AIM OF THE TASK:
In the passage on early human migrations, rewrite the part starting at "I have pointed" and ending at "parts of Africa.", replacing "glaciers" with "ice sheets".

-- PASSAGE FOR REVIEW follows --

I have pointed out a tantalizing set of similarities between the legends of east and west. How do they match up with history? DNA tests show that all the humans of the world are descended from a small group that left Africa around 60,000 years ago. Within 10,000 years after that, some had reached Australia, presumably via India and Indonesia, mostly migrating along the coast. However, any ancient sites they might have left behind could not be located, since the melting of the glaciers that took place from around 10,000 BC caused a rise in sea levels that would have submerged all the low lying locations they lived at en route. Most probably they were close relatives of the Sen or Bushman tribesmen that still roam parts of Africa.
We do not know whether the same small group split into three, or some other closely related group(s) left Africa later following the steps of the first. One lot, after passing through Iran and Kazakstan, found large grass eating animals like the mammoth on the great planes of eastern europe and developed the hunting skills needed to use these as food source. By following migrating herds. some of them pass through Siberia and ended up in North America, while others turned west and adapted to the cold climate of western europe. Their descendants are the modern Mongoloids and Caucasoids. Others remained in central asia and took up farming and herding. Whatever method of making a living, the people were frequently on the move: after slash-and-burn exhausted the fertility of their current land, the farmers would find a new plot near by, while the herders drove their cattle and sheep where grass and water could be found. The hunters followed the elks and mammoths.

-- PASSAGE FOR REVIEW concluded --
-- SOURCE DATA follows --

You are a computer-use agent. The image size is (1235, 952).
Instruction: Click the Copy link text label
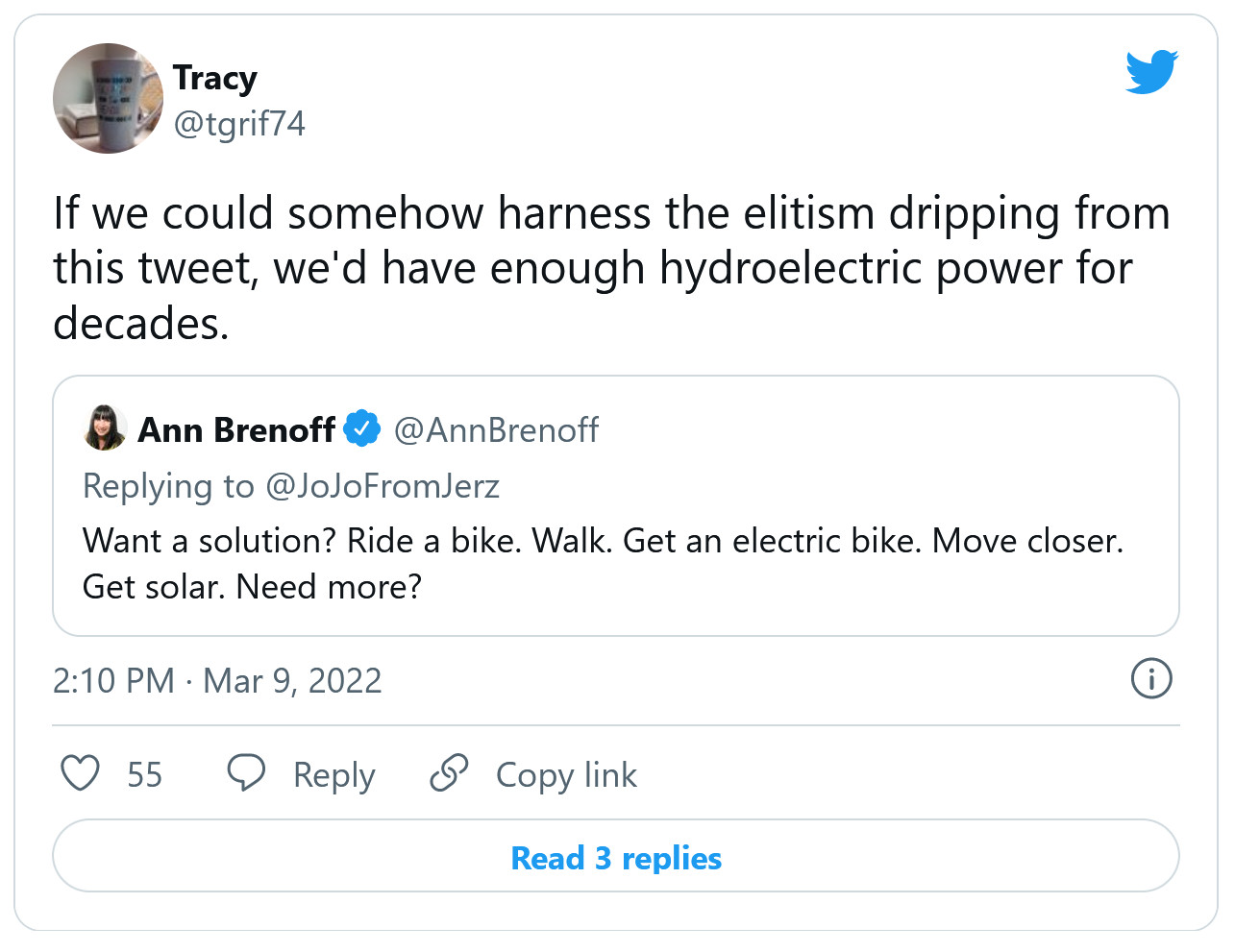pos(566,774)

-- SOURCE DATA concluded --
-- SOURCE DATA follows --

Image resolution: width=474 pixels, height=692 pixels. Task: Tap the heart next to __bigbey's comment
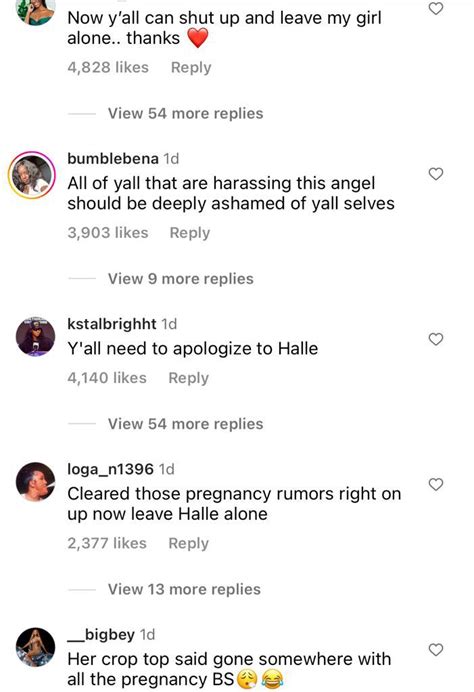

-- SOURCE DATA concluded --

COMPLETED EXERCISE:
I have pointed out a tantalizing set of similarities between the legends of east and west. How do they match up with history? DNA tests show that all the humans of the world are descended from a small group that left Africa around 60,000 years ago. Within 10,000 years after that, some had reached Australia, presumably via India and Indonesia, mostly migrating along the coast. However, any ancient sites they might have left behind could not be located, since the melting of the ice sheets that took place from around 10,000 BC caused a rise in sea levels that would have submerged all the low lying locations they lived at en route. Most probably they were close relatives of the Sen or Bushman tribesmen that still roam parts of Africa.